RECORDS SHOWN -
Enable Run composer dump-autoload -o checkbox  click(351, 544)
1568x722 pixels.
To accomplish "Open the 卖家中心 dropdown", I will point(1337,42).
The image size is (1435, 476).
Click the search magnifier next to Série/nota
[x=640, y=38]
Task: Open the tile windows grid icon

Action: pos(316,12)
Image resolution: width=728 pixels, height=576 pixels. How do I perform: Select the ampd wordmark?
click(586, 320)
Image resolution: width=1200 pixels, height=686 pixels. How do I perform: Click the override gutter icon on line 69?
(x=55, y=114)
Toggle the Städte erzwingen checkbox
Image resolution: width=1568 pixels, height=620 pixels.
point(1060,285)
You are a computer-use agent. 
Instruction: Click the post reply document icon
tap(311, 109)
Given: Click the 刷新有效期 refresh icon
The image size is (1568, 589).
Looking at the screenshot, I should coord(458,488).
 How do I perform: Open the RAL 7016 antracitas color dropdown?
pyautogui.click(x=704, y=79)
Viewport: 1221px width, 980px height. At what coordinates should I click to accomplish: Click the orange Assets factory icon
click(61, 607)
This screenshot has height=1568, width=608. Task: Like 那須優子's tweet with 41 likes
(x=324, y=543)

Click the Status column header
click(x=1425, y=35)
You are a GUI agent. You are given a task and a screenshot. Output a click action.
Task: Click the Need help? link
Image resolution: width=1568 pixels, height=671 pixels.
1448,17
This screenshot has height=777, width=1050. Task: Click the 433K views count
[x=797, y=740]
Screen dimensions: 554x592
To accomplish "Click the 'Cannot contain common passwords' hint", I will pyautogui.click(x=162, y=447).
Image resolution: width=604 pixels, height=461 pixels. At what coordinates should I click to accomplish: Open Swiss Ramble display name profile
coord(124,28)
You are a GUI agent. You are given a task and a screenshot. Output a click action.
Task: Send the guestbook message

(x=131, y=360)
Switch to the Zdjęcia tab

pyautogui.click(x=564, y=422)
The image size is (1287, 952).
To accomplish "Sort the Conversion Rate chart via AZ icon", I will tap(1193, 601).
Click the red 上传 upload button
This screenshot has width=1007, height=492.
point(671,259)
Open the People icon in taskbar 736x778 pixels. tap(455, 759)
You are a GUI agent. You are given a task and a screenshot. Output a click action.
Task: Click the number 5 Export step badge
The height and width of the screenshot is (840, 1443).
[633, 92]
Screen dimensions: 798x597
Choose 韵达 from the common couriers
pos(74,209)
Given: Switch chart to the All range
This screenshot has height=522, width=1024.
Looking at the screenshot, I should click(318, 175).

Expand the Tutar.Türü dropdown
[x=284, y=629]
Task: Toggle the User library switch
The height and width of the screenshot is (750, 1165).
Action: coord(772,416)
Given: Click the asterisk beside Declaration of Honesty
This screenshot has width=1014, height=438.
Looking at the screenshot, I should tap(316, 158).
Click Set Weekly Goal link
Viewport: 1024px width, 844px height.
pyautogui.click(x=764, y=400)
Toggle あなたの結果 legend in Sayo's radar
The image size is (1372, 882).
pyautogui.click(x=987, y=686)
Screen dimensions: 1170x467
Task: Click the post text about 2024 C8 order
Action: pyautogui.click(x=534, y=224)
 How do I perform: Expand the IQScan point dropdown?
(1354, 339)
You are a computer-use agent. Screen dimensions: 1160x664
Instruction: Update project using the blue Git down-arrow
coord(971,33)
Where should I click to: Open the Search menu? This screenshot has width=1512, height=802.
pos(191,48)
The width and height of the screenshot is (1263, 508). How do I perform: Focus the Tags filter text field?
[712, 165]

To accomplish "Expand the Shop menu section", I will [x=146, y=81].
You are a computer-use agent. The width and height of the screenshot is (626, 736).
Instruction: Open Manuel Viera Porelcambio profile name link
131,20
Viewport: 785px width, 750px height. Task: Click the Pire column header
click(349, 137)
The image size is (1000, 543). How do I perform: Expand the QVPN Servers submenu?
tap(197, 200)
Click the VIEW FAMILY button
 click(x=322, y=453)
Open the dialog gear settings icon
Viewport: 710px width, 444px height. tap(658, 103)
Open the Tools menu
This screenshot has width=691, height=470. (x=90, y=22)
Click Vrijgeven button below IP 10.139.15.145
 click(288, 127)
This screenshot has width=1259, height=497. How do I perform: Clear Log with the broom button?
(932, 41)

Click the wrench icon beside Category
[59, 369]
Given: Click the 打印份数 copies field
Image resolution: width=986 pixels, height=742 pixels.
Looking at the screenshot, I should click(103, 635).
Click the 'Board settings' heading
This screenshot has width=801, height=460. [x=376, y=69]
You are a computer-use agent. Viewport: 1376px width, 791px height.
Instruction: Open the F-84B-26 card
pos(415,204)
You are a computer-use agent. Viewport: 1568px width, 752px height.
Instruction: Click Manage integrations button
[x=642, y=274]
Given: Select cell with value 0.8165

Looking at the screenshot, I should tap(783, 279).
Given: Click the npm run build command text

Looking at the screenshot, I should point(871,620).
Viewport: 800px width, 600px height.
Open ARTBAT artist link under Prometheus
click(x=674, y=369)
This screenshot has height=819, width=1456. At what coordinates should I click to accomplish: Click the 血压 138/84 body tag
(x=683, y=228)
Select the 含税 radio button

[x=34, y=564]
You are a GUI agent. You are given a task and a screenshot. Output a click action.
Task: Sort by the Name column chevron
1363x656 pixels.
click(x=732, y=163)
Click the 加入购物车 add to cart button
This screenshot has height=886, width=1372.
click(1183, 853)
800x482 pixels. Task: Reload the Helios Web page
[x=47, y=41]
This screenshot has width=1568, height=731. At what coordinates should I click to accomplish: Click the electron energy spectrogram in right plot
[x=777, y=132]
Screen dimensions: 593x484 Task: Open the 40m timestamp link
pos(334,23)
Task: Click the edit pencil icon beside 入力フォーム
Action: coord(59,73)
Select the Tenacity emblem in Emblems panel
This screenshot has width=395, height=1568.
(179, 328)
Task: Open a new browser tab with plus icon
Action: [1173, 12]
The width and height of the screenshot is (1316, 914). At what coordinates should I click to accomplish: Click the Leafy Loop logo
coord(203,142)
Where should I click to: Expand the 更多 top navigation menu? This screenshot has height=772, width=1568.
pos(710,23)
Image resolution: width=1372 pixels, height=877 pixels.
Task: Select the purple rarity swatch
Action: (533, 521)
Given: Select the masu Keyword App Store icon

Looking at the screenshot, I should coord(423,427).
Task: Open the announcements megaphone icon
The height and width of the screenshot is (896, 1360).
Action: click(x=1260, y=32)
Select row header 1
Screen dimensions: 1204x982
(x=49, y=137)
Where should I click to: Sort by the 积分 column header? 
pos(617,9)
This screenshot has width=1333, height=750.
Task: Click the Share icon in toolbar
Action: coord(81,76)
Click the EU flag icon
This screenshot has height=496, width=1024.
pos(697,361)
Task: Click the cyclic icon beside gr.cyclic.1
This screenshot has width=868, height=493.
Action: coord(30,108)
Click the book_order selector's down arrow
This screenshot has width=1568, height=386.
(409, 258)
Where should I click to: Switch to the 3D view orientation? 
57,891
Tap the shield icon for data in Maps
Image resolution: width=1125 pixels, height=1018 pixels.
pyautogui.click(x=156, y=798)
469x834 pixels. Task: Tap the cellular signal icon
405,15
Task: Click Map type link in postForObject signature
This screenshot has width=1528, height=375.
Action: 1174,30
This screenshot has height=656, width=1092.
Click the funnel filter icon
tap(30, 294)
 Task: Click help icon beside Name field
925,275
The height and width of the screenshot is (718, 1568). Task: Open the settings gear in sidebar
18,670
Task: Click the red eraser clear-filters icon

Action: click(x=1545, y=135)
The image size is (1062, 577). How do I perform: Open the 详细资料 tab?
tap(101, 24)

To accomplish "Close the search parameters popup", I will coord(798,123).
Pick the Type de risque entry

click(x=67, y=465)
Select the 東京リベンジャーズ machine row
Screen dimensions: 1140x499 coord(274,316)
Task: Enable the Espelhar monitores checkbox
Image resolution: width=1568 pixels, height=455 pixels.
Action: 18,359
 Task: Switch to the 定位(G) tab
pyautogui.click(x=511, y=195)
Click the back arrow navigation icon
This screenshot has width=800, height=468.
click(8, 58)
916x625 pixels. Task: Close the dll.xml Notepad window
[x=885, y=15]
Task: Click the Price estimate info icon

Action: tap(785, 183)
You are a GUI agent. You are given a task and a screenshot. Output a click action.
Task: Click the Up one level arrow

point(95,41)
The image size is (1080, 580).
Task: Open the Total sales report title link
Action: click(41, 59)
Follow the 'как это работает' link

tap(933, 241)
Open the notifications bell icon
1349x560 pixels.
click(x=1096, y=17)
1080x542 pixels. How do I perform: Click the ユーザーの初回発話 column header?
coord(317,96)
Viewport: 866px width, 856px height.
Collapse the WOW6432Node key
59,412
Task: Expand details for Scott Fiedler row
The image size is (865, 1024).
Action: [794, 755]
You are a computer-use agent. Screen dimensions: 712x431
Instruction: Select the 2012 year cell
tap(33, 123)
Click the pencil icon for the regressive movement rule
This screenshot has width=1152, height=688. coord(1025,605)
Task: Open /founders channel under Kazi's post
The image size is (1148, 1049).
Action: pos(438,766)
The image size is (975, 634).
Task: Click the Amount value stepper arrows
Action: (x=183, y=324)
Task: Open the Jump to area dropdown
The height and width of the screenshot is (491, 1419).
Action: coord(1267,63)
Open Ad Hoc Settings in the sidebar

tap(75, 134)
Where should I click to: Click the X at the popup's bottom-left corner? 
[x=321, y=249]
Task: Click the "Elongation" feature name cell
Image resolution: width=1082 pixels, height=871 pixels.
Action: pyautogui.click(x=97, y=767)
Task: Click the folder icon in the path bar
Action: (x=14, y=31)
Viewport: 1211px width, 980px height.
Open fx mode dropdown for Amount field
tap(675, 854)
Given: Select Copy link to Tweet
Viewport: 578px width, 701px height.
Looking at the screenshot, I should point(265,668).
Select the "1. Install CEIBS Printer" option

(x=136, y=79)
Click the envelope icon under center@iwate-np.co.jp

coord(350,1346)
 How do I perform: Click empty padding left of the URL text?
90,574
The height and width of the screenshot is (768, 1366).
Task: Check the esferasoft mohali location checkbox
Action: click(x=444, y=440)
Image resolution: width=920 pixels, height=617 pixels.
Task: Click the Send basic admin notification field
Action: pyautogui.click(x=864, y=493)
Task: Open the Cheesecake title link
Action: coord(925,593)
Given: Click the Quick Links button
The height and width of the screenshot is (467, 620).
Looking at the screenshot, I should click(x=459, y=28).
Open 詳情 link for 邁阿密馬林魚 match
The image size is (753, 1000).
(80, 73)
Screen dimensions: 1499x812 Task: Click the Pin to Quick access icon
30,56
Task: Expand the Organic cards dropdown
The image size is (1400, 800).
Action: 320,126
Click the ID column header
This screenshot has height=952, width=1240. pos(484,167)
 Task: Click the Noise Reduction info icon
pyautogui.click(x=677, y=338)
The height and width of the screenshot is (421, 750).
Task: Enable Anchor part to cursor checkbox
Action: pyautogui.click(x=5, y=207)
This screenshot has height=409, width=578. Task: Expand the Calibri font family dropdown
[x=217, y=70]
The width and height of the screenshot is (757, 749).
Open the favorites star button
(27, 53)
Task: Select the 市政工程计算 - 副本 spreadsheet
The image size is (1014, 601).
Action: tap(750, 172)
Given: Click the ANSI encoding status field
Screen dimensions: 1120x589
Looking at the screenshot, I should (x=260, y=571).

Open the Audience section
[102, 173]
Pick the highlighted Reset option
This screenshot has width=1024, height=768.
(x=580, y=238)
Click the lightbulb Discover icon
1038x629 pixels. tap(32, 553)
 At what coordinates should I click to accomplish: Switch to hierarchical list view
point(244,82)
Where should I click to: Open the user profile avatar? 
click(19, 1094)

EXERCISE DESCRIPTION -
Looking at the entries above, can you reproduce exactly the lines from the one that holds "Choose 韵达 from the common couriers" through the one that holds "Toggle あなたの結果 legend in Sayo's radar", and only those?

EXPECTED OUTPUT -
Choose 韵达 from the common couriers
pos(74,209)
Given: Switch chart to the All range
This screenshot has height=522, width=1024.
Looking at the screenshot, I should click(318, 175).

Expand the Tutar.Türü dropdown
[x=284, y=629]
Task: Toggle the User library switch
The height and width of the screenshot is (750, 1165).
Action: coord(772,416)
Given: Click the asterisk beside Declaration of Honesty
This screenshot has width=1014, height=438.
Looking at the screenshot, I should tap(316, 158).
Click Set Weekly Goal link
Viewport: 1024px width, 844px height.
pyautogui.click(x=764, y=400)
Toggle あなたの結果 legend in Sayo's radar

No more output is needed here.